Unlike previous studies of D-ribose using a single cognitive measure such as MMSE and the Montreal Cognitive Assessment, our study examined whether D-ribose was linked with different aspects of cognitive function. The relationship between D-ribose and cognition was only observed in MMSE and verbal fluency but not tests for episodic memory, working memory, or processing speed. MMSE is a brief global cognition test widely used to screen cognitive impairment and dementia [17]. Verbal fluency, a task that requires participants to rapidly generate exemplars from a specified category, is often considered as a measure of executive function [27]. Verbal fluency is sensitive to cognitive impairment and a predictor of progression to AD [28,29,30]. The correlations may suggest that the dysmetabolism of D-ribose may play a role at a very early stage of cognitive impairment. Besides global cognition, elevated D-ribose was associated with worse executive functioning in the current study. Impaired executive function has been widely reported in patients with diabetes mellitus [31], but diabetes patients also show deficits in other cognitive domains including episodic memory, attention, and processing speed [32]. It may suggest that executive function is sensitive to dysmetabolism of D-ribose, but more studies are needed to examine the reliability of the selective association between D-ribose and executive function.

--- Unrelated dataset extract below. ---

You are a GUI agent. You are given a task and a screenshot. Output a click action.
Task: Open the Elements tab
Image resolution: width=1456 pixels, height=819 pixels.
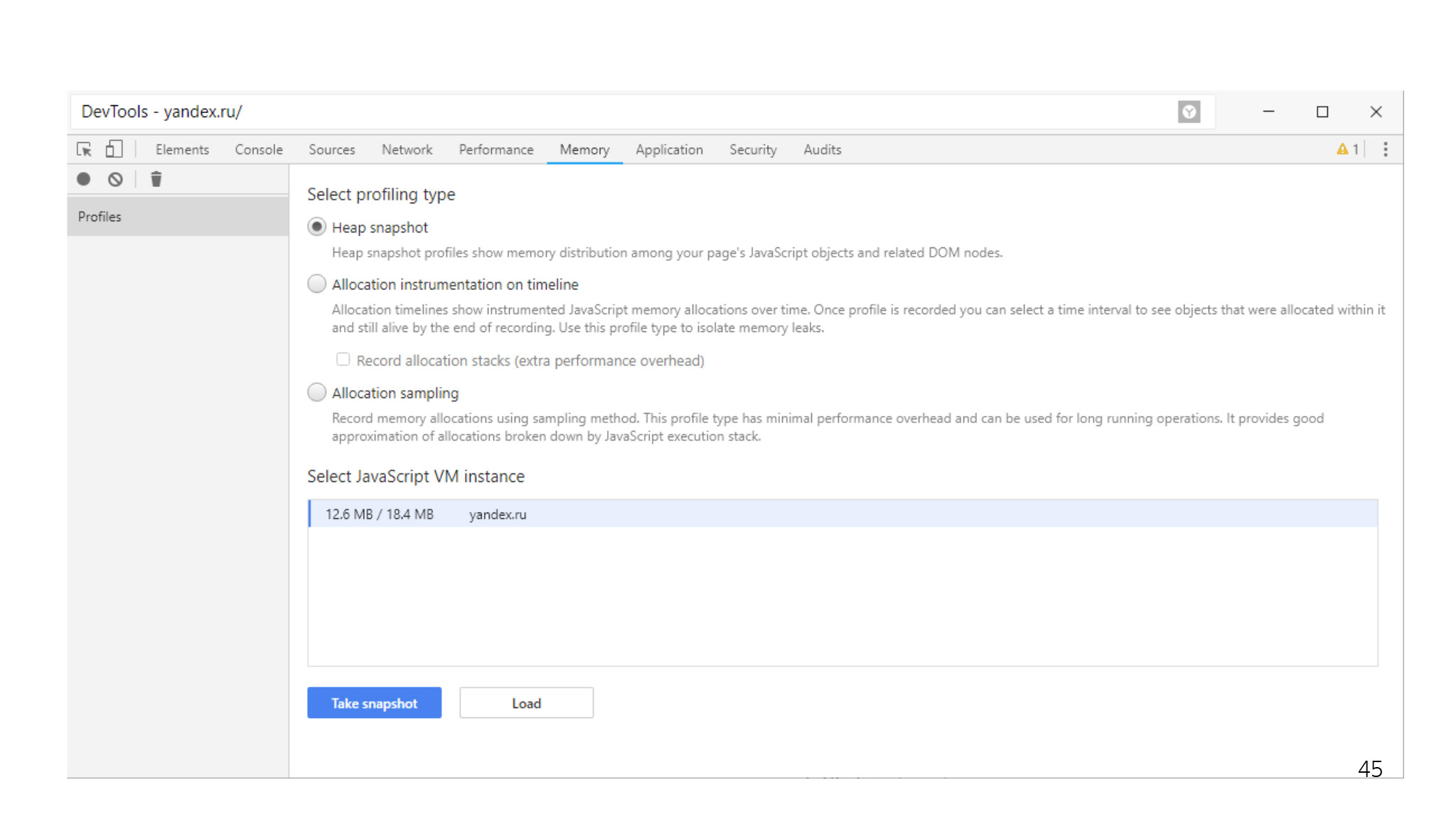182,150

We would like to consider that cognitive ability is related to D-ribose metabolism. This viewpoint is based on the following observations: (1) D-Ribose dysmetabolism, such as diabetes, can occur from early adulthood to agedness in one’s life [33]. (2) Brain metabolic dysfunction is believed at the core of AD [34]. Inherent changes in bioenergetics profiles were associated with late-onset AD [35]. Johnson and collaborators carried out a large-scale proteomic analysis of AD brain and cerebrospinal fluid and revealed early changes in energy metabolism associated with microglia and astrocyte activation [36]. Participating in energetic metabolism is the most important function of D-ribose, for instance as a component of the synthesis of ATP. (3) Ribosylation rapidly produces AGEs, which are regarded as one of the most important risk factors for cognitive impairment [37, 38]. (4) Endogenous D-ribose level is associated with AD at the clinical stage [14], and D-ribose is thought to be a pathogen for AD [5, 16]. Finally, (5) The reason that D-ribose is probably used as a biomarker to predict cognitive performance in community-dwelling older adults is that the pentose can be correctly determined in urine samples with the HPLC [24]. It has to be explained that we cannot measure the blood D-ribose with this method because D-ribose is rapidly reacted with serum proteins in blood samples, leading to deviations of the resultant data. However, the urine contains very few proteins, which consumes much less D-ribose than blood, and makes the data in a trusted range.

The strength of the study includes large sample size and multiple cognitive measures. Several limitations should also be mentioned. First, because of the cross-sectional design of the study, we cannot conclude the temporal relationship between D-ribose and cognition or make a causal inference. It would be meaningful to collect longitudinal data to examine whether D-ribose predicts future cognitive decline or incidence of cognitive impairment. Second, no biochemical index besides D-ribose was collected in the current study. Including more biological indicators may help to explain the mechanism underlying the inverse relationship between D-ribose and cognition.

Conclusions

The urine D-ribose levels were negatively correlated with cognitive function in community-dwelling older adults. The findings suggest that the dysmetabolism of D-ribose may play a role at the early stage of cognitive impairment.